Chapter 7 Page 2 of 2

I scrolled down further in the log and eventually reached the end of the error messages and the beginning of my replays. Following my 893 replayed messages were the responses from First Chicago. The bank accepted all of the replayed EFT’s. And why not? Since the EFT’s had not yet been recieved in uncorrupted form, this was the first time the bank was seeing them. By replaying the messages I had inadvertantly corrected the situation! The appropriate action following a catastrophic communications failure where all of the messages are garbled is to wait a short time and then resend all of the messages. I had done that for them.

So why had the people at First Chicago been in such an uproar over extra copies of the messages? What extra copies? And what did my tinkering have to do with the illegitimate payments? How had I enabled those?

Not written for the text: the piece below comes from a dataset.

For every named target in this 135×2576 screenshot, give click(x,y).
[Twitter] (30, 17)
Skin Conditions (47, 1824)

Puzzled, I leaned back in my chair, an old wooden straight-back chair in desperate need of glue. It creaked loudly and the legs wobbled with more play than they should. The bare 60-watt lightbulb in the socket over my head was burning with a dirty yellow color, reminding me that I should replace it soon. The room was gloomy, with only that one light-bulb and the computer monitor to illuminate it. I stared at the information glowing from the screen. The folding card-table upon which the computer sat was littered with old notes and printouts, most of which I had long since forgotten the purpose for making. There where two mugs, each half filled with cold coffee. One sat precariously atop a slanted stack of papers while the other occupied one of the few spots of bare table surface.

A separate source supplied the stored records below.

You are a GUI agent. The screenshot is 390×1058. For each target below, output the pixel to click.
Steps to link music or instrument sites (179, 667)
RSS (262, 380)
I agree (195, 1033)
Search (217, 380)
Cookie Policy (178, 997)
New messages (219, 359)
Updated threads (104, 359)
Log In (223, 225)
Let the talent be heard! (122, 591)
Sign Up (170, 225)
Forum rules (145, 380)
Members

Aha! Suddenly the events that must have transpired clicked in my head. The St. Louis bank would have recieved the error messages from First Chicago. Therefore those EFT’s would have been resent by the St. Louis bank. It stands to reason that the bank would have taken corrective action after getting the error messages. I couldn’t confirm this with certainty because I had neglected to record any traffic subsequent to the one session, but I had no doubt now that the sending bank must have resent the messages at a later date, probably the next day. So both Bendix and I resent the EFT’s. Hence the extra copies. Since my copy got there first, the Bendix replay must have been rejected by First Chicago… except for the two mysterious EFT’s on Lisa’s account.

I sighed and pushed the keyboard away. I had come full circle. What was so special about those two EFT’s? Lisa said they weren’t legit. Fine. I would have to assume that they were forgeries.

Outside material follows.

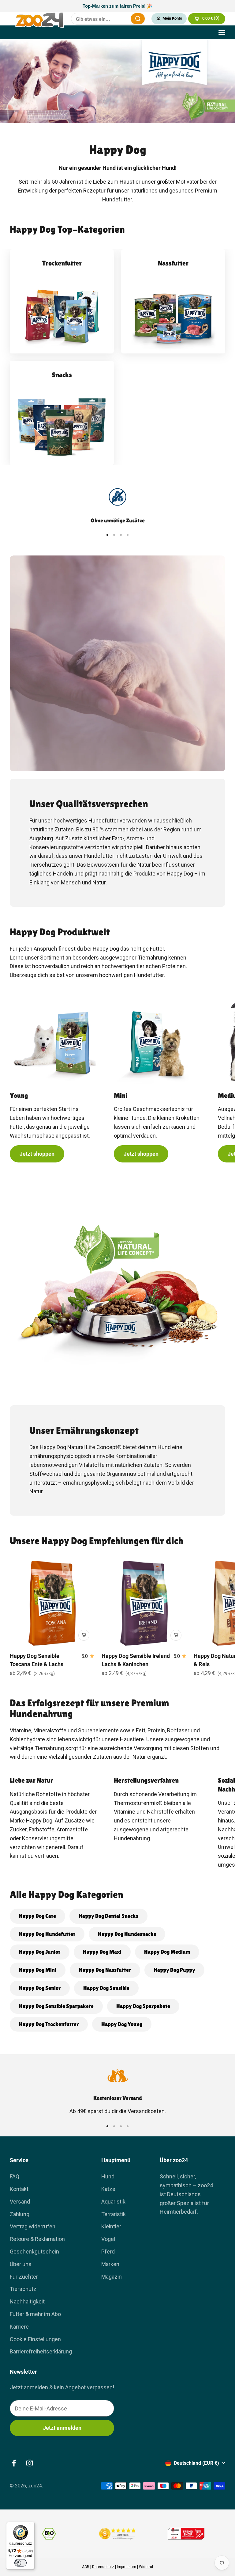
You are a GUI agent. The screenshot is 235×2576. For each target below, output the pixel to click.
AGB (85, 2567)
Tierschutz (23, 2289)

What reason could there be for First Chicago to reject each and every EFT? Could they all really have been garbled? How?

No, the more likely explanation was deliberate interference by some individual. Hardware glitches and electrical storms would not cause such systematic corruption. Or, another possibility was that First Chicago chose to reject the EFT’s for some reason and claimed that the messages were garbled as an excuse. Why a bank would do this I could not fathom. I suspected that the answer to the strange goings-on of the week before lay with the error messages from First Chicago; if I could explain those, then perhaps I would be able to explain the special treatment of Ms. Cryer’s transactions.

I yawned and rubbed my eyes. The chair creaked some more. The clock over the kitchen table read 11:55. Tired and confused, I decided to call it a night. I ran the screen-lock but left all the windows open so I could resume where I had left off. I left all of the printouts on the kitchen table as well. Perhaps after some sleep and with a fresh start in the morning I would be able to make more sense of the strange symptoms I was seeing. What happened on July 11th? After listening to voice conversations at the bank, reviewing recorded EFT traffic, and talking to the prime suspect in the case, I was still baffled.